Torchlight has a lengthy record as an effective special servicer for commercial mortgage-backed securities (CMBS) transactions. Despite becoming a smaller-volume special servicer in recent years, Torchlight has a suitably designed organizational structure and sufficient staffing to cover all essential functions, which include shared resources for legal, accounting, and compliance. The Company has solid professional depth when considering the portfolio managers of Torchlight Investors' debt funds.
The four-person CMBS asset management team acceptably addresses the Company's current portfolio volume and loan-transfer projections for 2025. The team includes a managing partner and another well-experienced senior officer who together guide the asset workout deliberations. In the past few years, employee turnover has been low and no managers of CMBS special servicing have departed. However, Torchlight may have more key-person risk compared with some larger special servicers.
Torchlight has diligent and controlled asset analysis and approval practices. Its technology centers on a well-recognized vendor-hosted CMBS-centric application. The audit function consists of comprehensive biennial operational audits and annual Regulation AB attestations. The most recent audit report, issued in 2023, had no findings. Regulation AB attestations continue to be clear of exceptions. Vendor oversight encompasses rigid vetting and performance monitoring processes that include recurring data security assessments.
The lowered ranking largely reflects the Company's modest volume of active assets and resolution activity during the past three years, which limits the ability to assess recovery performance in both absolute terms and relative to other special servicers that are managing and resolving more portfolio volume. Torchlight's active portfolio is concentrated with large-scale, and mostly office-secured, loans fraught with legal and property-level issues in challenging metropolitan real estate markets that have without doubt contributed to the assets' extended holding periods.

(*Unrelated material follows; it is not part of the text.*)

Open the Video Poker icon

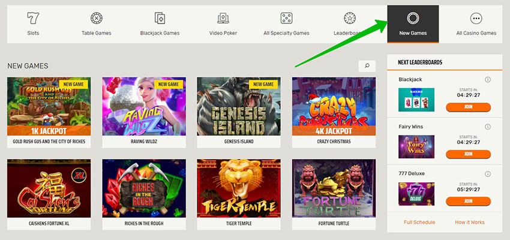pyautogui.click(x=223, y=18)
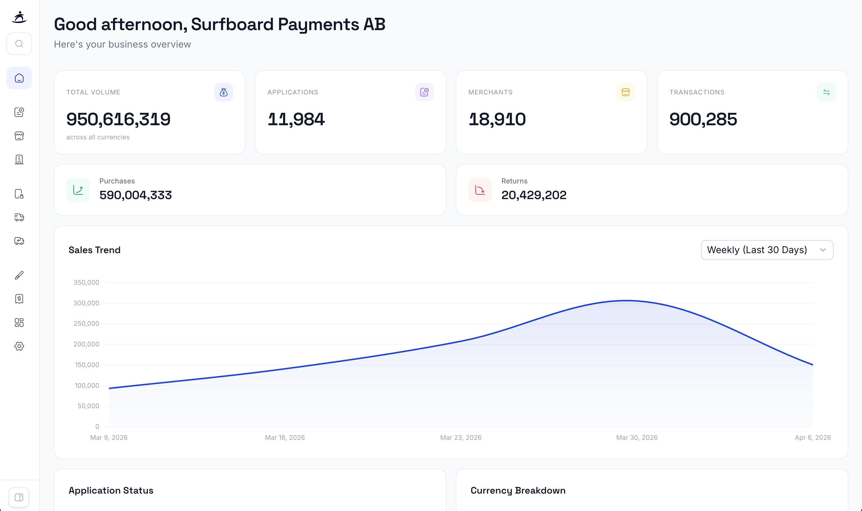The height and width of the screenshot is (511, 862).
Task: Click the merchants storefront icon in sidebar
Action: point(19,136)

Torchlight appears to be engaged in thoughtful and proactive action plans and Morningstar DBRS will continue to monitor the Company's resolution progress. Additionally, while Torchlight's audit cycle is commensurate with its portfolio volume, the highest-ranked special servicers generally undergo more frequent audits, aside from Regulation AB attestations.
As of December 31, 2024, Torchlight was the named special servicer on 234 loan positions with an aggregate remaining unpaid principal balance (UPB) of $9.98 billion involving 18 CMBS securitizations compared with 311 loan positions with an aggregate $8.19 billion UPB involving 19 CMBS securitizations as of YE2023. As of YE2024, the Company was affiliated with the controlling bondholder class in six transactions.
Based on note positions tied to the same collateral or asset relationship, the active special servicing portfolio, as of YE2024, had an aggregate UPB of approximately $2.76 billion and contained seven loans (17 properties) and two real estate owned (REO) assets (eight properties). During 2022-24, Torchlight resolved three loans (one note sale and one modification in 2022 and one modification in 2024) and sold six REO properties (four in 2022 and two in 2023).
All rankings are subject to surveillance, which could result in rankings being raised, lowered, placed under review, confirmed, or discontinued by Morningstar DBRS.
Morningstar DBRS North American commercial mortgage servicer rankings are not credit ratings. Instead, they are designed to evaluate the quality of the parties that service commercial mortgage loans. Although the servicer's financial condition contributes to the applicable ranking, its relative importance is such that a servicer's ranking should never be considered as a proxy of its creditworthiness.
Notes:
All figures are in U.S. dollars unless otherwise noted.